[Items from a dataset]
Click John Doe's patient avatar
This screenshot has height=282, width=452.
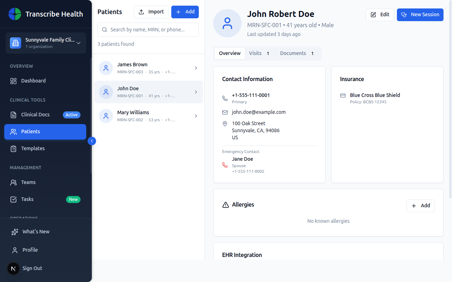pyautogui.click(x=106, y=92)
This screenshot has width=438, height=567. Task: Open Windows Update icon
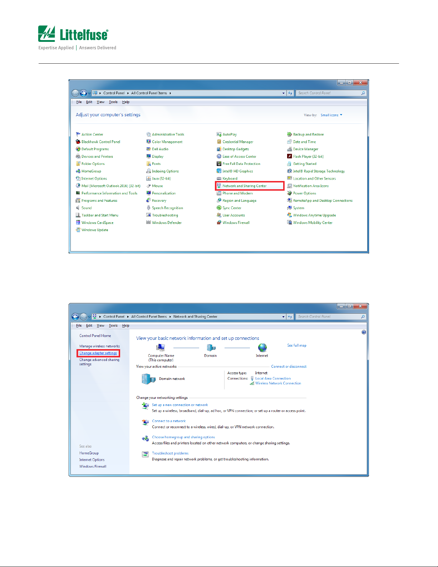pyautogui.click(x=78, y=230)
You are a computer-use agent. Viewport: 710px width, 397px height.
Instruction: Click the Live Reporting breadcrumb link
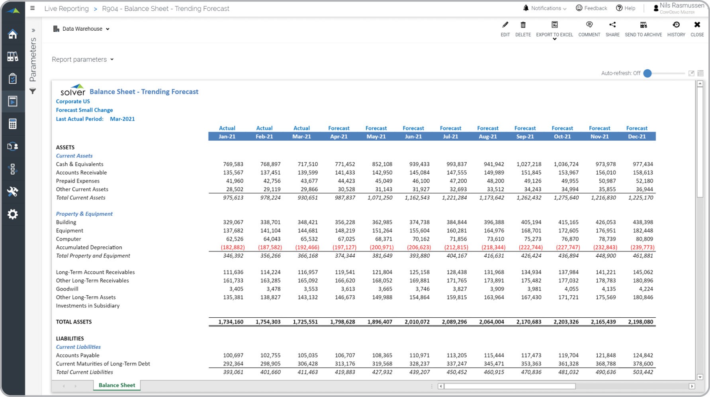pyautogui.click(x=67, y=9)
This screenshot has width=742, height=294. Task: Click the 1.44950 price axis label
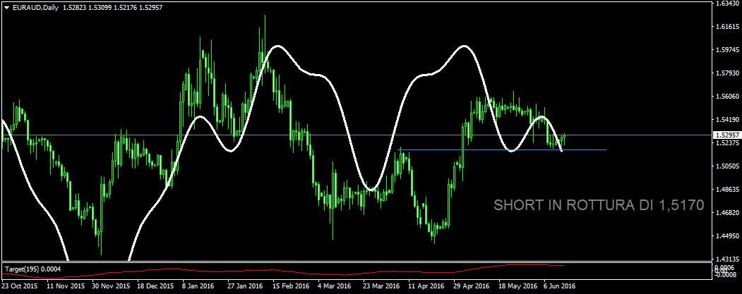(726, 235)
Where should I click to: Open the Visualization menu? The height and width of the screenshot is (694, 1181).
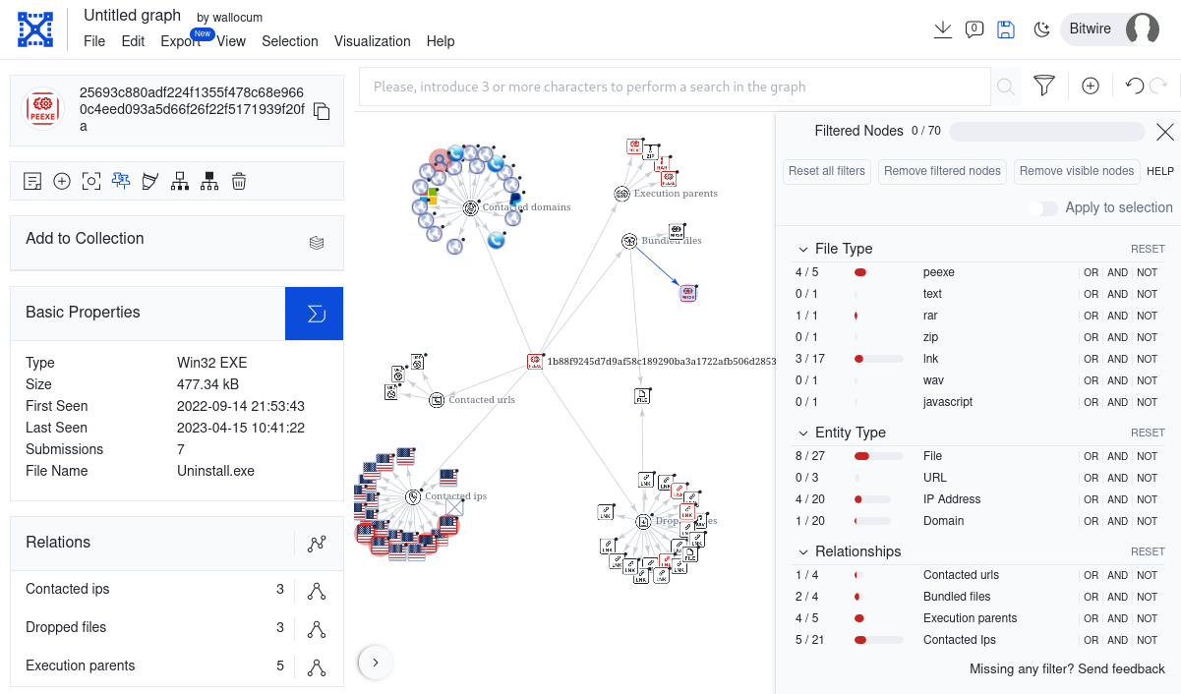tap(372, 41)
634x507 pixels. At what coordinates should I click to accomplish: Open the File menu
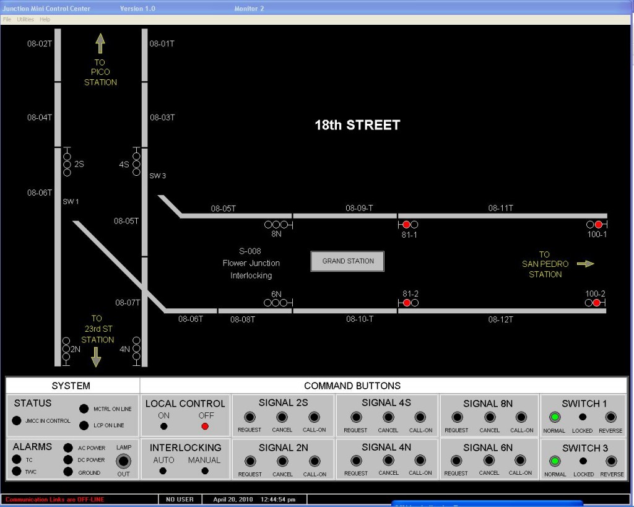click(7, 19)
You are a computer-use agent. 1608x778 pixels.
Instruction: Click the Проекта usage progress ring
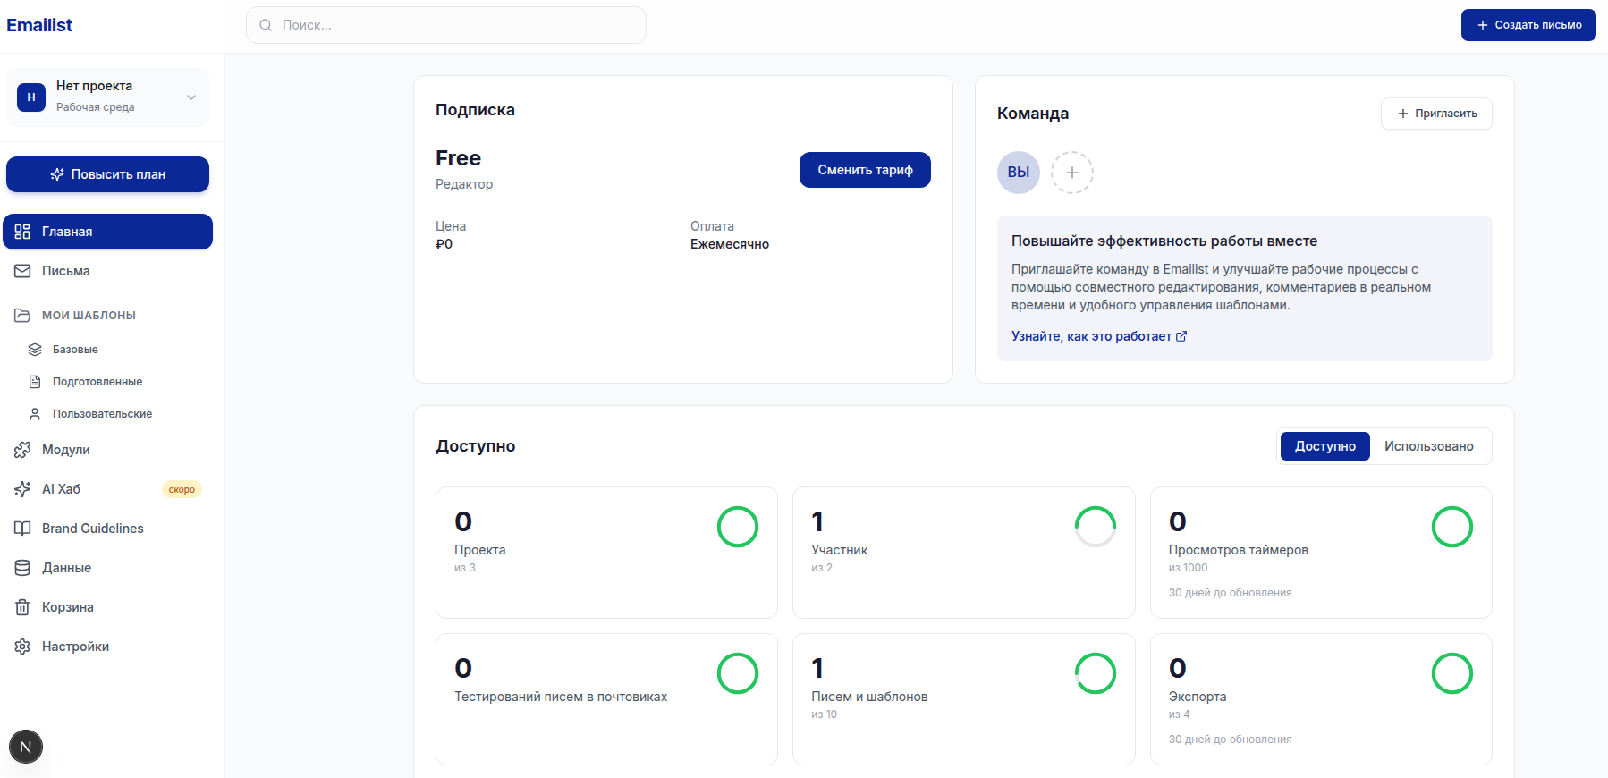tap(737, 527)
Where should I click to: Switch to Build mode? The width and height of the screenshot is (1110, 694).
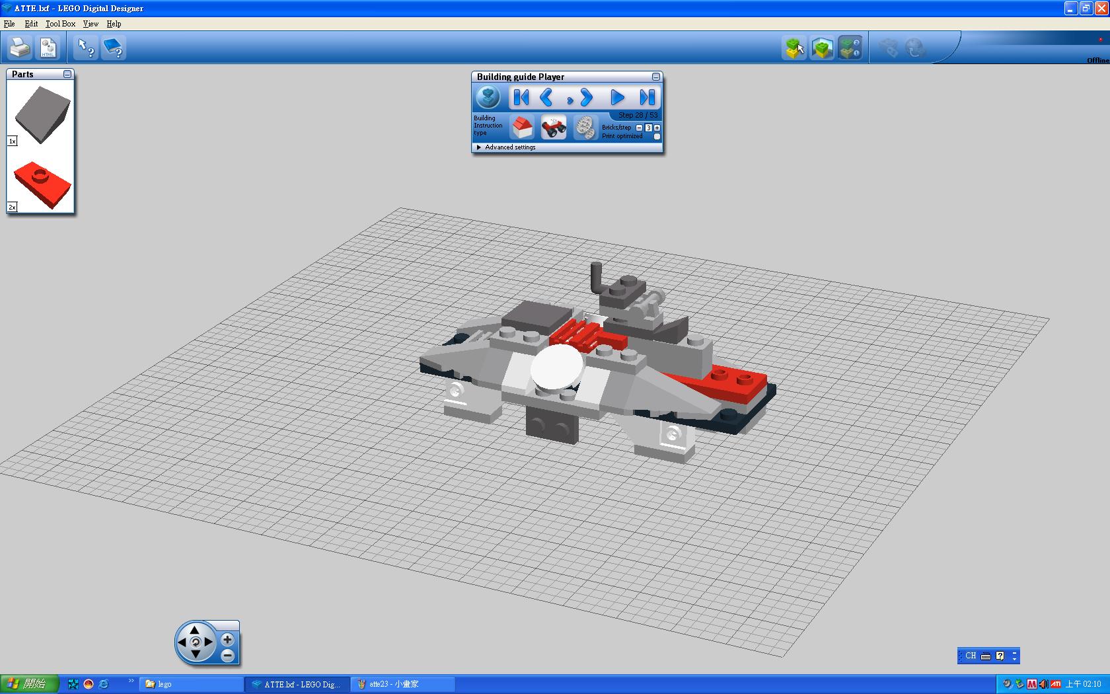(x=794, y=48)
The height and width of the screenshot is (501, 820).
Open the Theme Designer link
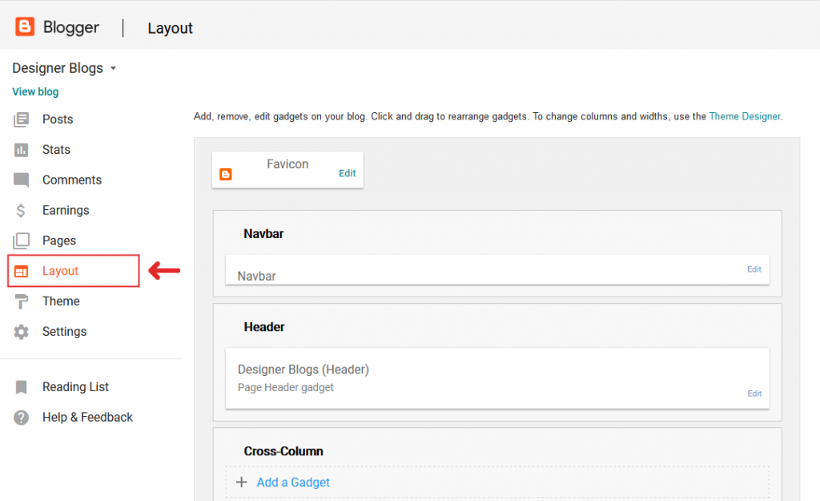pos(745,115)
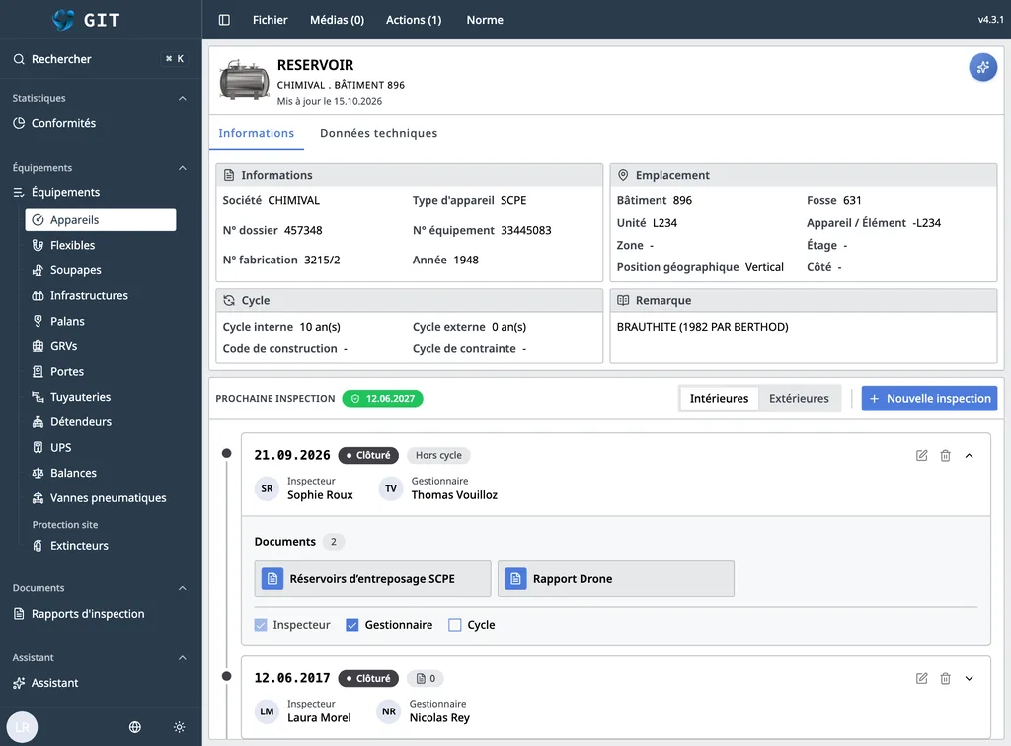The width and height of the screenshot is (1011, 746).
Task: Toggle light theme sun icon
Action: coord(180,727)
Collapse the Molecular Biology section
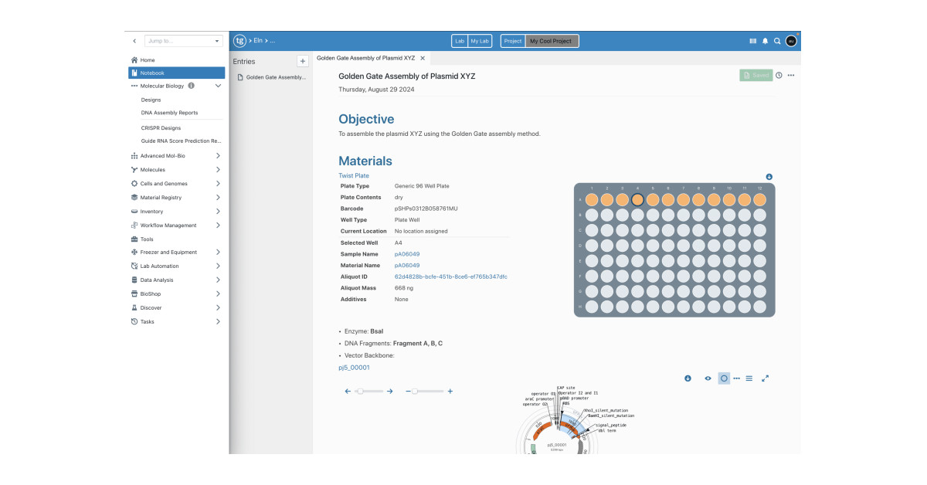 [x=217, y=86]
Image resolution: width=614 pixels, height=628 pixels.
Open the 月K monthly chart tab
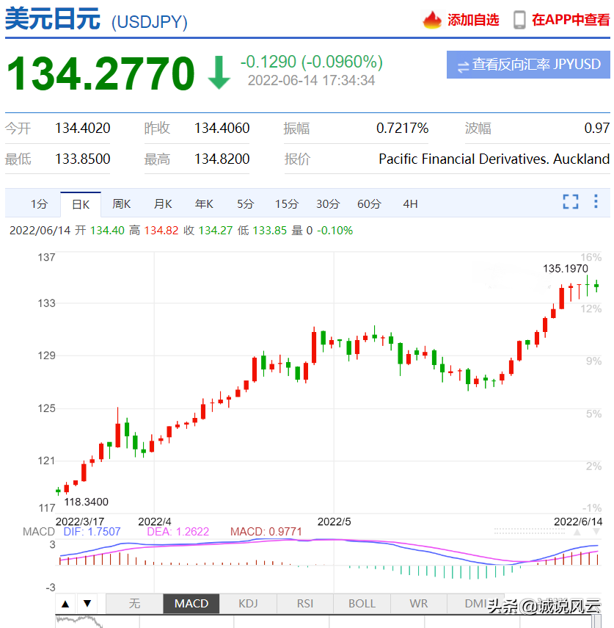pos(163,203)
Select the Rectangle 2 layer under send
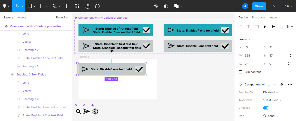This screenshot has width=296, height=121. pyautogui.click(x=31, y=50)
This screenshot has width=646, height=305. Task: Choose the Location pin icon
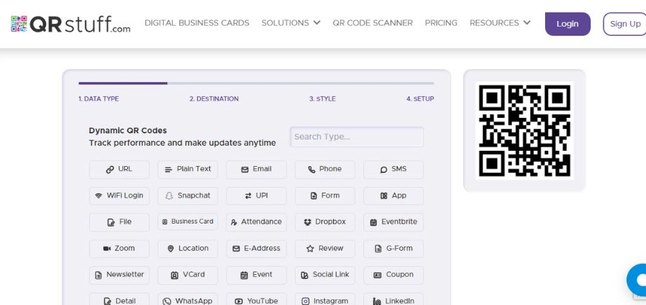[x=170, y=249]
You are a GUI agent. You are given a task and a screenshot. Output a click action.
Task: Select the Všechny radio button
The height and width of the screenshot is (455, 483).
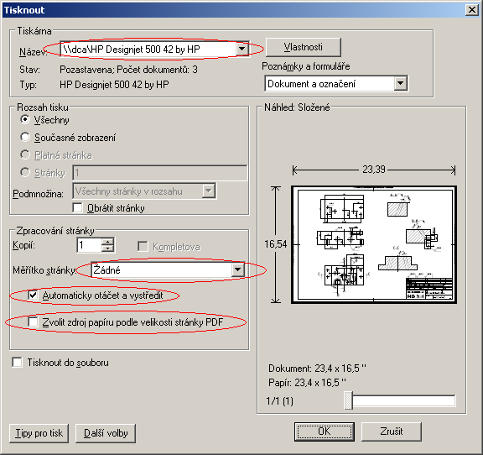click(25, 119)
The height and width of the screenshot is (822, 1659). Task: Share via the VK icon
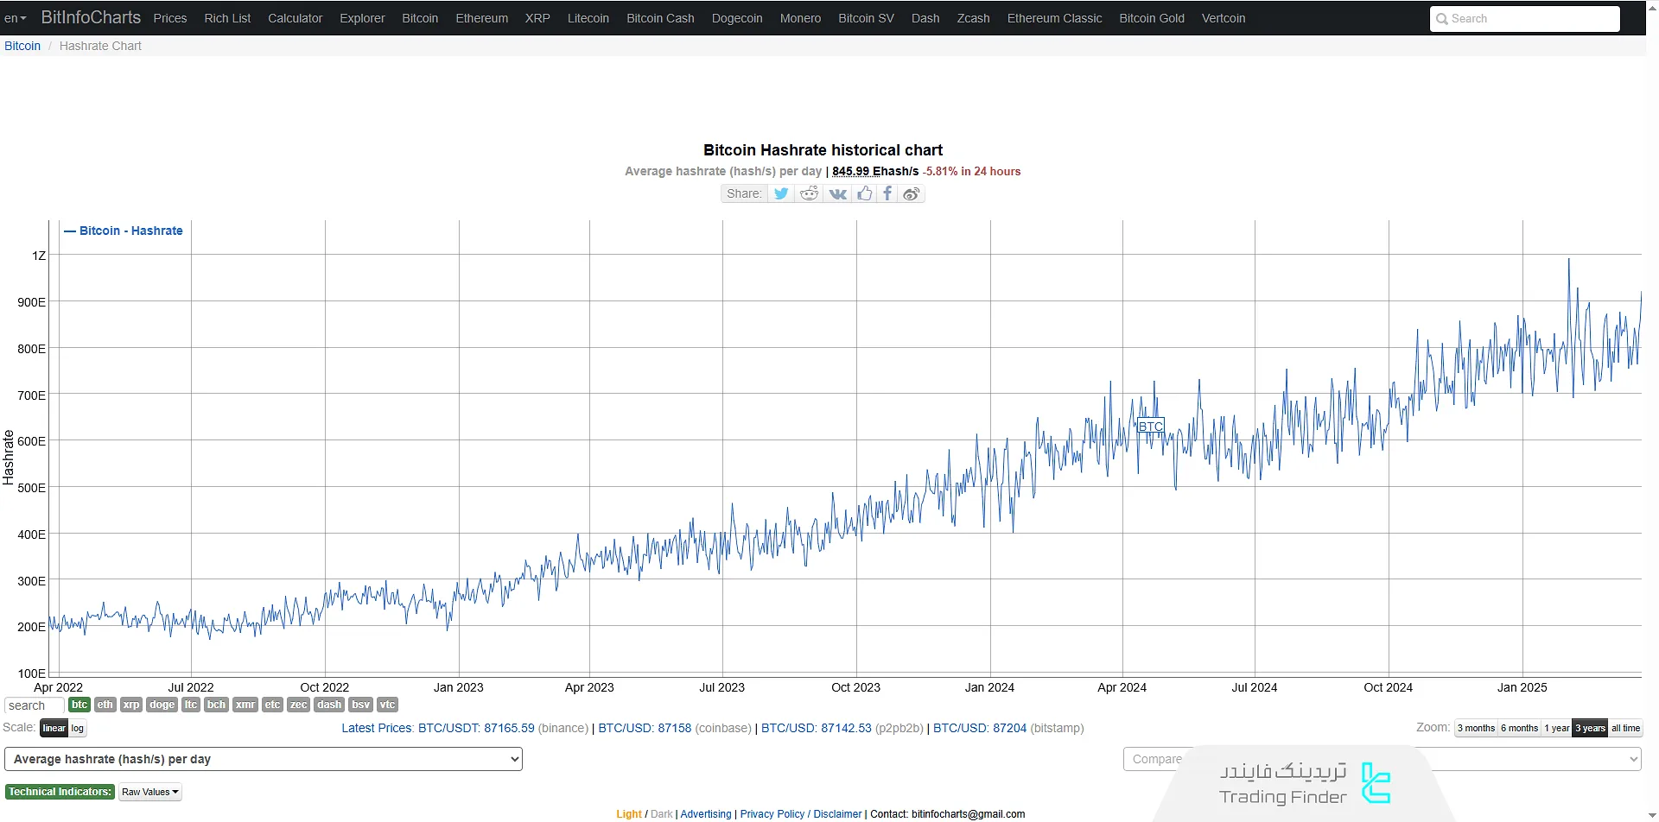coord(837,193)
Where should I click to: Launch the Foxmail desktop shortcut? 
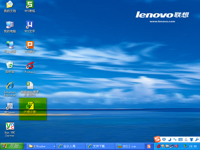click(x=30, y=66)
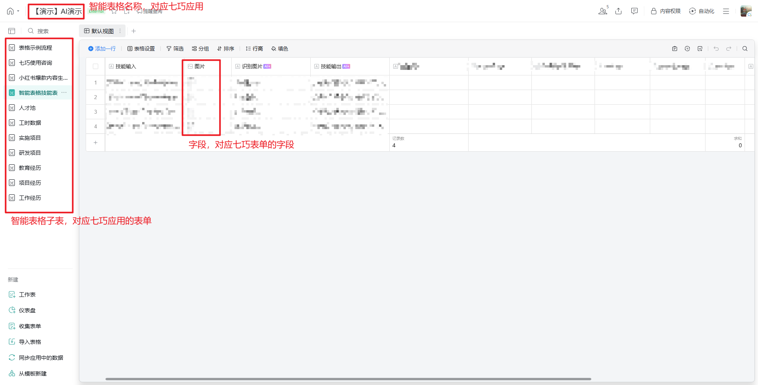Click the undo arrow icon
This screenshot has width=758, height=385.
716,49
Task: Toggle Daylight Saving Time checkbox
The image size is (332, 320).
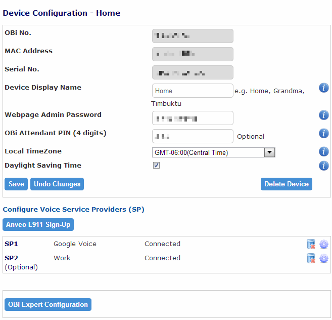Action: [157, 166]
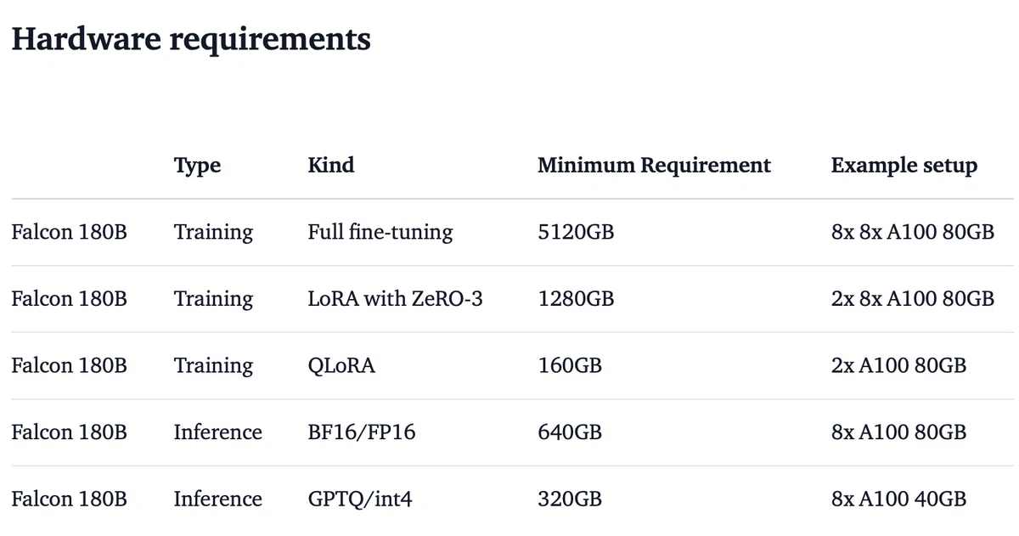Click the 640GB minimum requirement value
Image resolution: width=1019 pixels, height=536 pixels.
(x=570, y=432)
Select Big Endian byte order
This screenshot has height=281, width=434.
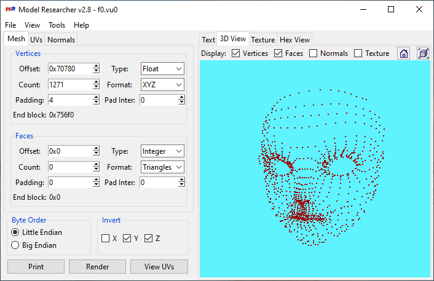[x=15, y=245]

Exercise aim:
With the images left out, set down each record exactly as it appears.

Exercise result:
Click John Doe's patient avatar
This screenshot has height=282, width=452.
pyautogui.click(x=106, y=92)
This screenshot has width=438, height=567. Task: Open Windows Update icon
pyautogui.click(x=78, y=230)
You are a computer-use agent. Viewport: 710px width, 397px height.
Instruction: Click the Live Reporting breadcrumb link
pyautogui.click(x=67, y=9)
This screenshot has width=742, height=294. Task: Click the 1.44950 price axis label
(726, 235)
Where should I click to: Open the Visualization menu? The height and width of the screenshot is (694, 1181).
tap(372, 41)
634x507 pixels. At what coordinates should I click to accomplish: Open the File menu
click(7, 19)
You are a computer-use agent. 1608x778 pixels.
Instruction: Click the Проекта usage progress ring
tap(737, 527)
Where should I click to: Switch to Build mode? The width and height of the screenshot is (1110, 694).
(x=794, y=48)
The height and width of the screenshot is (501, 820).
Open the Theme Designer link
pos(745,115)
The width and height of the screenshot is (1011, 746).
Task: Toggle light theme sun icon
Action: coord(180,727)
Collapse the Molecular Biology section
 [x=217, y=86]
Image resolution: width=614 pixels, height=628 pixels.
Open the 月K monthly chart tab
pos(163,203)
Select the Rectangle 2 layer under send
This screenshot has width=296, height=121. pyautogui.click(x=31, y=50)
This screenshot has width=646, height=305. Task: Choose the Location pin icon
[x=170, y=249]
You are a GUI agent. You are given a task and a screenshot. Output a click action.
Task: Select the Všechny radio button
The height and width of the screenshot is (455, 483).
click(25, 119)
The height and width of the screenshot is (822, 1659). Task: Share via the VK icon
coord(837,193)
Where should I click to: Launch the Foxmail desktop shortcut? 
click(x=30, y=66)
Click the undo arrow icon
This screenshot has width=758, height=385.
716,49
Task: Toggle Daylight Saving Time checkbox
The image size is (332, 320).
Action: [157, 166]
Click the 640GB minimum requirement value
Image resolution: width=1019 pixels, height=536 pixels.
(x=570, y=432)
Select Big Endian byte order
This screenshot has height=281, width=434.
[x=15, y=245]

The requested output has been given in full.